What Depeche Mode came up with is Violator, an album now widely regarded as the band’s masterpiece. Certainly it is the album most universally acknowledged as the one that thrust the band beyond the realm of the singles charts, and into the far more challenging and credible world of the album market. This was achieved not by abandoning its core strengths (or those glossy synths), but by developing upon them.
 
Violator is the sound of a band arriving at the crossroads and embracing the task at hand by adopting a darker, much harder edge to its trademark sound. Lyrically too, DM seemed more assured than they’d ever been before, the tunes this time around supplemented by a far stronger set of words than fans had been used to on previous efforts. Although, it has to be said, there are a couple of junctures on Violator still prone to induce the odd bout of cringing.

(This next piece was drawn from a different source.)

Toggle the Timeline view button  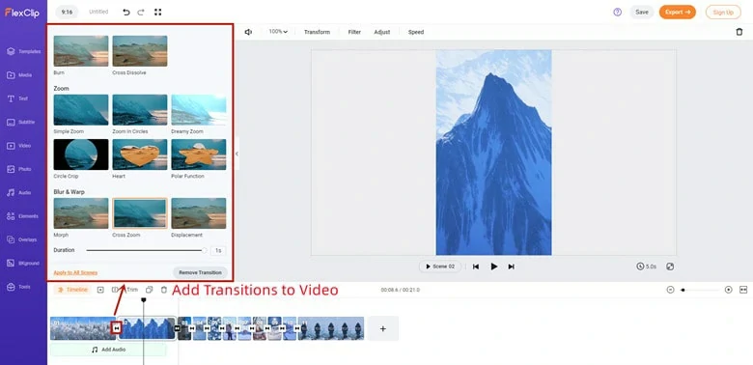click(73, 290)
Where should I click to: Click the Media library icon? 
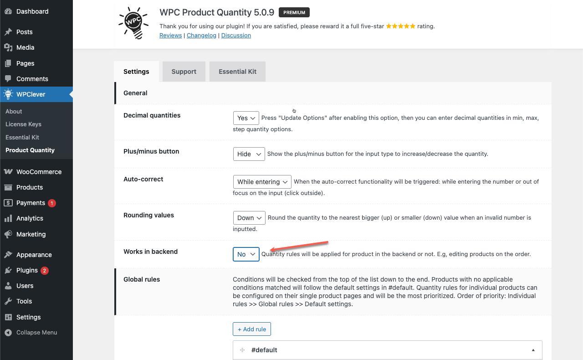tap(8, 47)
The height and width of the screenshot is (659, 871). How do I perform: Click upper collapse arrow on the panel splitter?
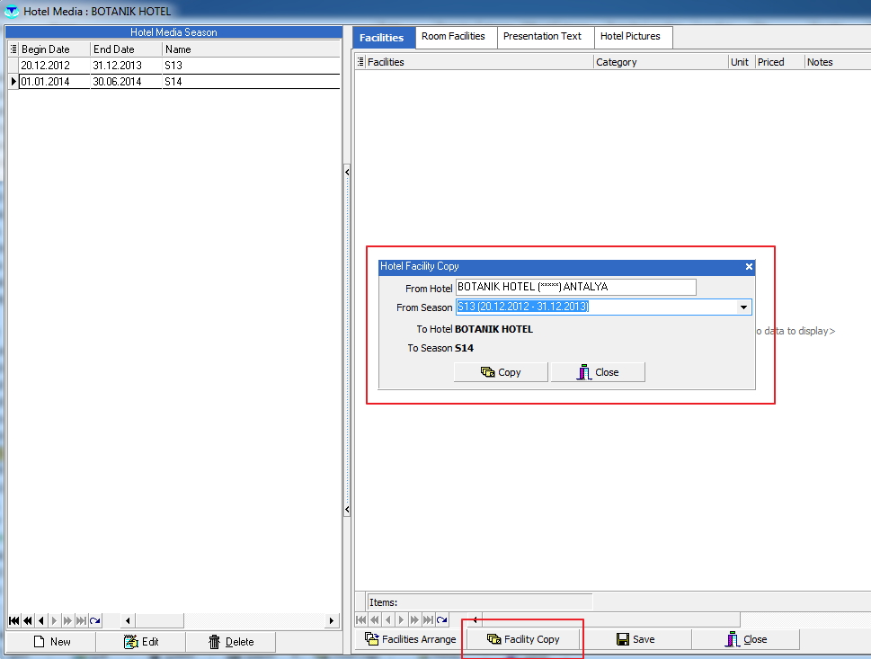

Even the more casual observer will recognise this album's best moments – ‘Personal Jesus’, ‘Enjoy The Silence’, and ‘World In My Eyes’ (to name only the most obvious tracks) have all been remixed, reconfigured, and regurgitated in so many different forms over the past two decades and that in itself is perhaps the ultimate testimony to the quality and longevity of Violator. The original versions as found on here remain just as essential, and along with ‘Policy Of Truth’, ‘Halo’, and the rather ironic* ‘Clean’, they form the core of Violator, and indeed all rate right up there as genuine synthpop classics.

(*ironic mainly because – allegedly – Gahan himself was about to enter a prolonged period of heroin addiction. I’ve seen it stated that ‘Clean’ is possibly about something other than hard drug use, but I very much doubt it).

It hardly comes as any great surprise that the release of Violator also coincided with DM finally achieving a modicum of respectability in the US – specifically as pre-eminent purveyors of dark pop within the still fledgling alt-goth genre. And although it would take a couple of post-Violator full-length efforts to really cement that status, this album essentially provided the coveted breakthrough.

So yep, Violator is quite probably the best Depeche Mode album of all, and something of a major return to form at the time.